Senexin C (2.5 mg/kg, i.v.; 100 mg/kg, p.o.) shows good oral bioavailability[1].
Senexin C (40 mg/kg; p.o.; twice daily for 4 weeks) suppresses the systemic growth of MV4-11 AML with good tolerability[1].
Pharmacokinetic Parameters of Senexin C in eight-week-old female Balb/c mice[1].

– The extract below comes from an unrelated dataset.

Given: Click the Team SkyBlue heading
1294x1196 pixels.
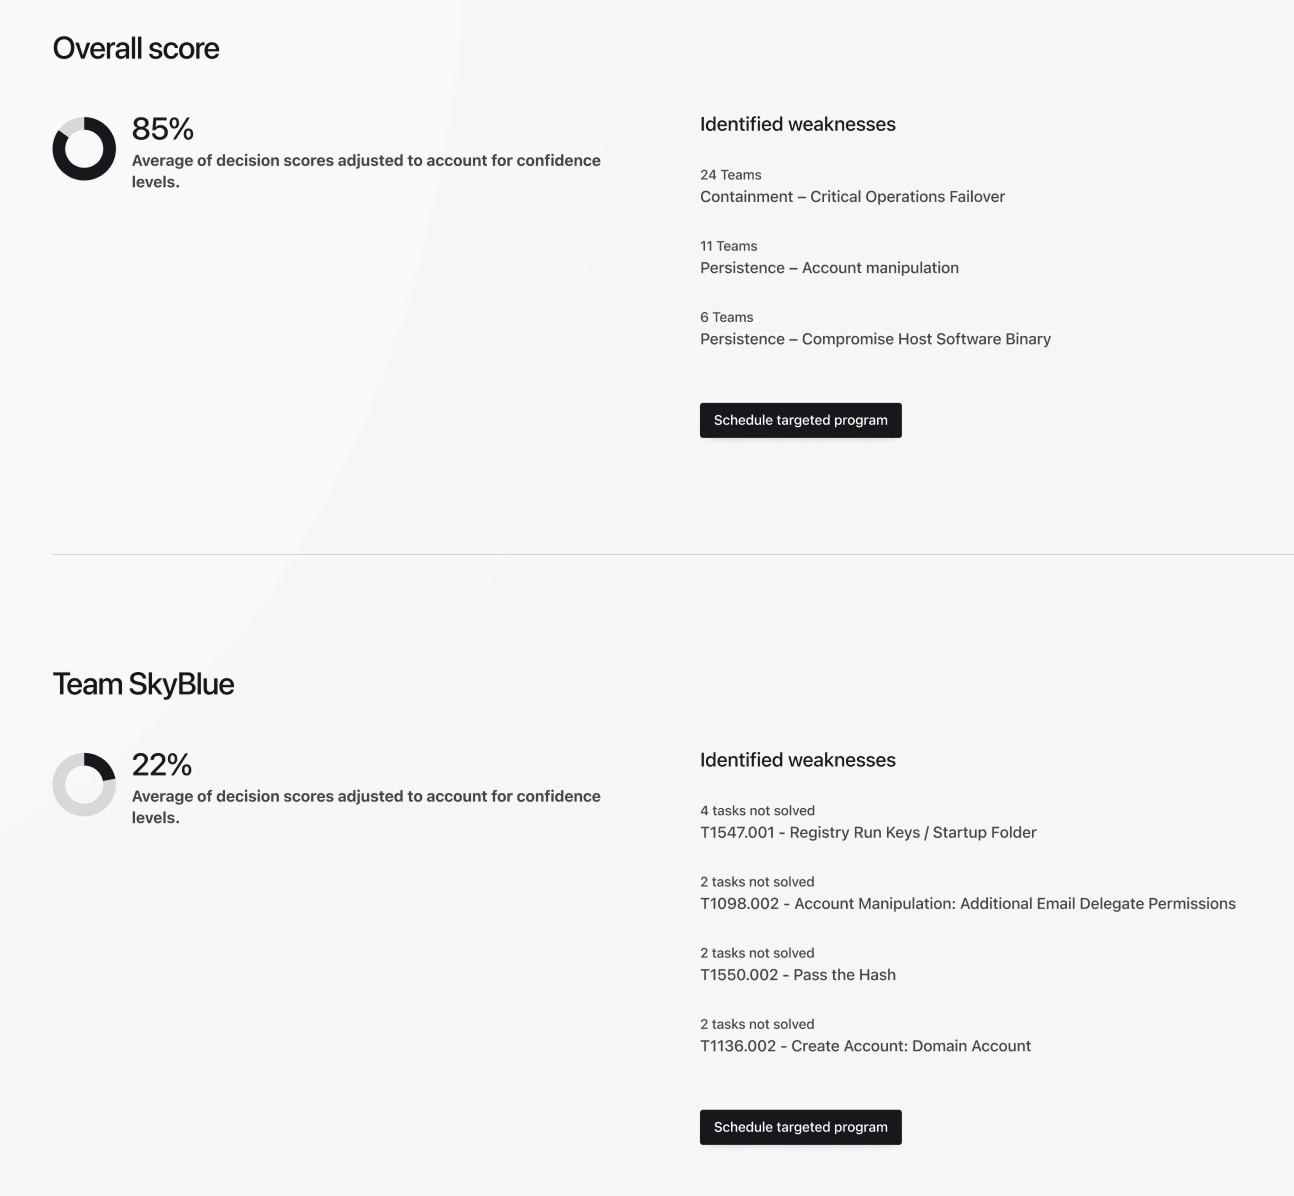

| parameters | iv (2.5 mg/kg) | po (100 mg/kg) |
| plasma | tumor | plasma | tumor |
| C0 (μg/mL) | 503 | | | |
| Kel (h-1) | 0.93 | 0.06 | 0.2 | 0.1 |
| T1/2 (h) | 0.75 | 12.1 | 3.53 | 7.27 |
| Tmax (h) | | 0.58 | 12 | 12 |
| Cmax (ng/mL or ng/g) | | 488 | 144 | 5728 |
| AUC0-24 h (ng x h/ml or ng x h/g) | 331 | 6408 | 2182 | 88,600 |
| F% | | | 16.5% | 34.6% |
Eight-week-old female Balb/c mice ( CT26 tumor mode), 2.5 mg/kg, i.v.(2.5 mg/mL Senexin C solution in 5% dextrose); 100 mg/kg, p.o.(10 mg/mL Senexin C solution in 30% propylene glycol/70% PEG-400 vehicle)
[1].
| Animal Model: | eight-week-old female Balb/c mice ( CT26 tumor mode)[1] |
| Dosage: | 2.5 mg/kg (10 mL/kg of 2.5 mg/mL Senexin C solution in 5% dextrose), 100 mg/kg (10 mL/kg of 10 mg/mL Senexin C solution in 30% propylene glycol/70% PEG-400 vehicle) |
| Administration: | 2.5 mg/kg, i.v.; 100 mg/kg, p.o. |
| Result: | Showed good oral bioavailability. |
| Animal Model: | eight-week-old female NSG mice ( AML model)[1] |
| Dosage: | 40 mg/kg |
| Administration: | p.o.; twice daily, 4 weeks |
| Result: | Suppressed the systemic growth of MV4-11 AML with good tolerability. |